Les fonctions cognitives sont le langage dans ses versants de compréhension et d'expression orale et écrite, les fonctions visuo-spatiales , les praxies constructives et gestuelles, les perceptions ou gnosies (visuelle, auditive, sensitive, etc.), la mémoire, l'attention, et les fonctions exécutives qui permettent d'élaborer une stratégie, résoudre un problème logique, tenir compte de ses erreurs.

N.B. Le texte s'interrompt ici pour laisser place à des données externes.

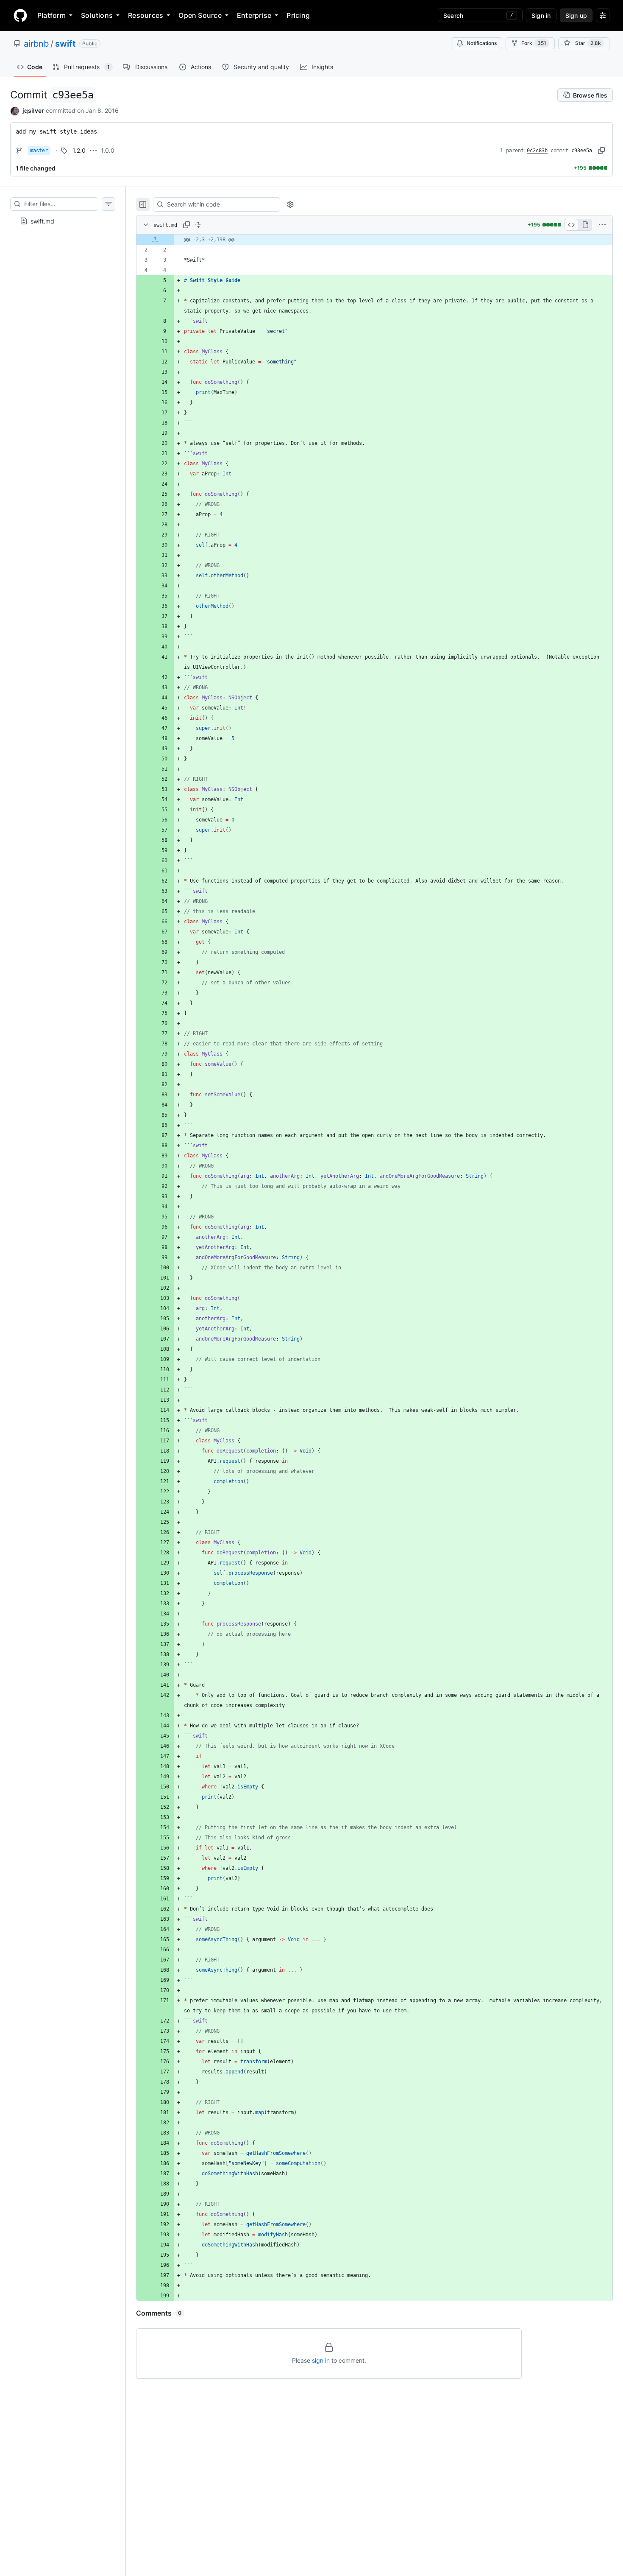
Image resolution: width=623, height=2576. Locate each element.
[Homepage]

Les fonctions cognitives sont à la base chez l'enfant des apprentissages scolaires : lecture, écriture, calcul...
Quelles sont les conséquences des troubles cognitifs ?
Les troubles cognitifs sont responsables de troubles des apprentissages et/ou de troubles du comportement. Ils peuvent prendre l'allure d'une lenteur, d'une inattention, de difficultés de mémoire, d'un manque de concentration, d'une « maladresse motrice », de difficultés de compréhension, parfois d'une dissociation selon les compétences sollicitées (oral/écrit ; visuel/verbal)...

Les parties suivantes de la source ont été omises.